Naturally occurring antisense (cis-encoded) describes a genomic locus in which two partially overlapping genes are transcribed from opposite strands of the DNA. In such a case, RNA transcribed from the sense gene may interact with the antisense RNA, possibly leading to various cellular responses. Until recently, naturally occurring antisense was described mainly in viruses and prokaryotes (Wagner and Simons 1994). However, studies of individual antisense transcripts have shown them to regulate key gene expression mechanisms in eukaryotes (Knee and Murphy 1997; Kumar and Carmichael 1998) including genomic imprinting (Rougeulle and Heard 2002), RNA interference and translational regulation (Brantl 2002), transcriptional interference (Prescott and Proudfoot 2002), alternative splicing (Hastings et al. 2000), X-inactivation (Ogawa and Lee 2002), and RNA editing (Peters et al. 2003). In addition, increasing evidence suggests that natural antisense transcription (also called NAT) may play a key role in a range of human diseases (for review, see Lavorgna et al. 2004).

Several independent studies recently reported that antisense transcription is widespread in mammals. In humans, between 5% and 10% of all genes were found to have an antisense counterpart (Lehner et al. 2002; Shendure and Church 2002; Yelin et al. 2003). Similar results were reported for the mouse genome, where ∼2400 sense-antisense gene pairs have been identified (Kiyosawa et al. 2003).

Interestingly, in most cases of antisense overlap between two protein-coding genes, the overlap is restricted to their untranslated regions (UTRs). In addition, in many of the cases, the antisense overlap involves alternative polyadenylation, creating several variants of the transcript that differ in their 3′ termini length. For example, in the TP53BP1-76P sense-antisense locus (Yelin et al. 2003), the abundant transcript of TP53BP1 is of 6.3 kb, with no potential overlap with 76P transcripts (Fig. 1). The transcripts can overlap only when a less abundant, 10.5-kb alternatively polyadenylated TP53BP1 transcript, or a longer, 6.8-kb alternatively polyadenylated 76P transcript, is generated (Yelin et al. 2003). This phenomenon is apparent also in the CCNE2-FLJ20530 locus described by Yelin et al. (2003) and in the Hs.125819 locus described by Shendure and Church (2002).

Figure 1.

Figure 1.

The TP53BP1-76P sense-antisense locus (Yelin et al. 2003). Two alternatively polyadenylated transcripts of TP53BP1 (above DNA) and three alternatively polyadenylated transcripts of 76P (below DNA). The abundant transcripts of both genes are the short variants; overlap is only possible when the longer form of one of the genes is produced.

____

Copy the passage on natural antisense transcription word for word, from "Interestingly, in most" to "and Church (2002).".

____

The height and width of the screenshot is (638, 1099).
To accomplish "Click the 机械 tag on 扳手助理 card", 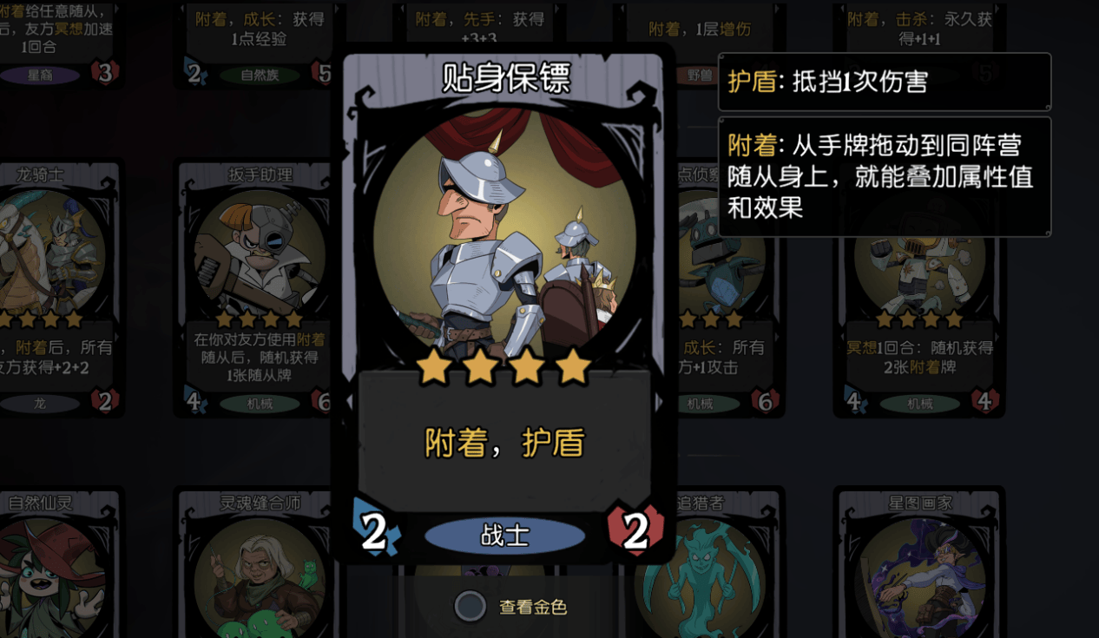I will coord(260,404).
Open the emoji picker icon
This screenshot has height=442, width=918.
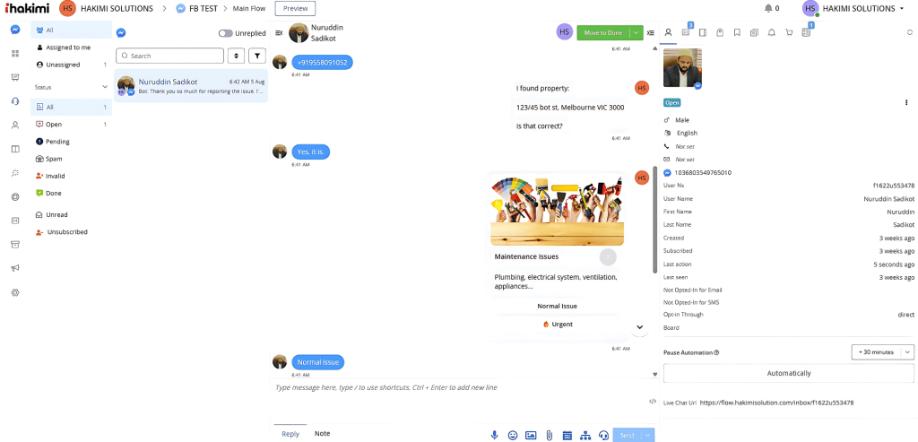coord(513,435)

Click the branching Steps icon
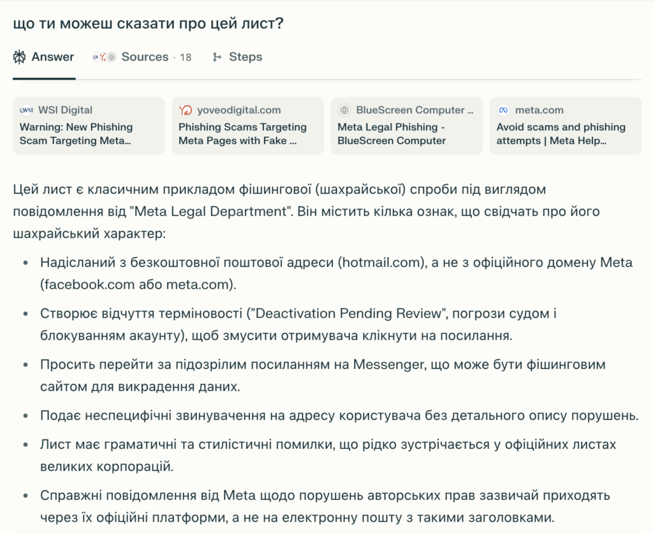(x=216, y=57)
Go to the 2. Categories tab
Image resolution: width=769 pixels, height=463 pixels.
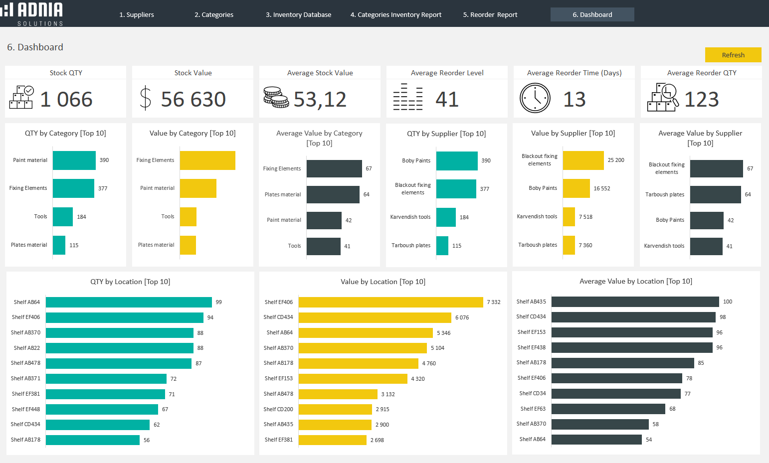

____

Output:
Interestingly, in most cases of antisense overlap between two protein-coding genes, the overlap is restricted to their untranslated regions (UTRs). In addition, in many of the cases, the antisense overlap involves alternative polyadenylation, creating several variants of the transcript that differ in their 3′ termini length. For example, in the TP53BP1-76P sense-antisense locus (Yelin et al. 2003), the abundant transcript of TP53BP1 is of 6.3 kb, with no potential overlap with 76P transcripts (Fig. 1). The transcripts can overlap only when a less abundant, 10.5-kb alternatively polyadenylated TP53BP1 transcript, or a longer, 6.8-kb alternatively polyadenylated 76P transcript, is generated (Yelin et al. 2003). This phenomenon is apparent also in the CCNE2-FLJ20530 locus described by Yelin et al. (2003) and in the Hs.125819 locus described by Shendure and Church (2002).